Background: Esophageal atresia (EA) with or without Tracheoesophageal fistula (TEF) is most common congenital anomalies encountered in pediatric surgery and the management of these neonates require high degree of skill, manpower and tertiary care. This clinical study was undertaken to evaluate the outcome and postoperative complication of Esophageal atresia (EA) with or without Tracheoesophageal fistula (TEF) admitted in pediatrics surgery in M.Y. Hospital Indore.
Objective: The aims of this study cases of EA and TEF regarding management and outcome.
Methods: This prospective study included 220 patients of EA with TEF were enrolled in this study from Sep. 2016 to august 2018 who underwent surgical intervention. Their clinical profile, time of presentation, sex distribution, birth weight, type of EA and TEF and their effect on mortality and morbidity were observed.

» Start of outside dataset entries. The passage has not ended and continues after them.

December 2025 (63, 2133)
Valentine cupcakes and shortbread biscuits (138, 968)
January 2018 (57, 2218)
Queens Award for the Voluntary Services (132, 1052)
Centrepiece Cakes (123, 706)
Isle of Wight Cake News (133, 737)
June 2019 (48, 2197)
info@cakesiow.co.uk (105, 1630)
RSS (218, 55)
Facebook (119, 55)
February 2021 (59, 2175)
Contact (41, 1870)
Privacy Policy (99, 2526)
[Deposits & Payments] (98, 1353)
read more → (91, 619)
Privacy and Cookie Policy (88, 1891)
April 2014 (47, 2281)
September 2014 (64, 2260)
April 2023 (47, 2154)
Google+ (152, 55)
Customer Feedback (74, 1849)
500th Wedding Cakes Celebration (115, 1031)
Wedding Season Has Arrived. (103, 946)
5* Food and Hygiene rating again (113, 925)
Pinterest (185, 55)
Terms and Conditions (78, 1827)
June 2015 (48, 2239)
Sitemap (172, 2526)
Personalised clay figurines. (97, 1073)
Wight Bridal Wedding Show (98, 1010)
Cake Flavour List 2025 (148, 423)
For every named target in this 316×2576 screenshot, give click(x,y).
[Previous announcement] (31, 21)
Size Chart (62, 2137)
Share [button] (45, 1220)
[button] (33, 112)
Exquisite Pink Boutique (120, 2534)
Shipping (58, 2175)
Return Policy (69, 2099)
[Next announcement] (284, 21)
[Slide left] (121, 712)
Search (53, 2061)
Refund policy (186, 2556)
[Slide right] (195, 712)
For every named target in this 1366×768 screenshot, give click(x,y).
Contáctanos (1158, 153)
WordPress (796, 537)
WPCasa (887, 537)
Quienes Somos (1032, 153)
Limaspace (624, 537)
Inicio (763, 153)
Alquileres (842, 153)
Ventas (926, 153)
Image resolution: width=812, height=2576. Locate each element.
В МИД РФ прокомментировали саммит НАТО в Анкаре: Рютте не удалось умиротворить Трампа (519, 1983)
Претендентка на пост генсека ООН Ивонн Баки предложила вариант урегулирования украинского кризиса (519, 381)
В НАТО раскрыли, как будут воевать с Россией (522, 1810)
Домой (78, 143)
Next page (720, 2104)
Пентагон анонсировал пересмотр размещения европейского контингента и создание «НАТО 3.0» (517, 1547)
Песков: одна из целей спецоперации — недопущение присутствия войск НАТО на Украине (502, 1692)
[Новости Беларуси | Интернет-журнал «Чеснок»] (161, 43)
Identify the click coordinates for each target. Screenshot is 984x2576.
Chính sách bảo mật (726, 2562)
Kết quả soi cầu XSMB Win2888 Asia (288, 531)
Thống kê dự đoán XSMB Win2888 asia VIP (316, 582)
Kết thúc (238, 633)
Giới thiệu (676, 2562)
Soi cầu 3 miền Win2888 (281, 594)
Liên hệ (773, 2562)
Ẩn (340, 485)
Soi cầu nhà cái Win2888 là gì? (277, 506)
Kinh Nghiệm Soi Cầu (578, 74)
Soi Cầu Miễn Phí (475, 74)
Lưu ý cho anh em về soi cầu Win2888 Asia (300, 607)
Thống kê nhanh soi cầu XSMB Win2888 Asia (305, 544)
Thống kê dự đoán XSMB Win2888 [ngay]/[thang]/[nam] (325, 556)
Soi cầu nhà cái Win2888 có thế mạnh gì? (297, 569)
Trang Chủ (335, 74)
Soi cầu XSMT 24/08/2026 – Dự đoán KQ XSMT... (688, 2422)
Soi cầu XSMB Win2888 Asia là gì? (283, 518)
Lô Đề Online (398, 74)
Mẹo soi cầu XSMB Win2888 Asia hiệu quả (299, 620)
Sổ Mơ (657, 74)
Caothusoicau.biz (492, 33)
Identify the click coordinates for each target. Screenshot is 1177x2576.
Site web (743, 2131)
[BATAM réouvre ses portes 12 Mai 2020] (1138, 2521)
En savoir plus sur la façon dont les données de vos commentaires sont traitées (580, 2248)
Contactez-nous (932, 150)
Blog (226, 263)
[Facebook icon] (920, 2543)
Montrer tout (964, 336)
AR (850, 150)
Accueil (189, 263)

Results: Mortality was high (68.42%) among patients who reached the tertiary centre late i.e. >24 hours. The incidence of low birth weight babies is approximately 74% and mortality rate increased with low birth weight. EA with or without TEF More common in male then female but survival rate was high in female (71.60%). Type C was the most common (71.42) followed by type A. Septicemia and leak were most common complication. The mortality in septicemia patients is high 90.66%. Early surgical intervention improved the survival of EA and TEF. The overall survival rate was 48.63% and mortality was 51.36%.
Conclusions: Esophageal atresia (EA) with Tracheoesophageal fistula (TEF) is the most common type of anomaly. Maturity, birth weight, early diagnosis are the most important factors that affect the outcome. Remarkable success has been achieved based on improvement in neonatal anesthesia & surgical technique, ventilator support & neonatal intensive care.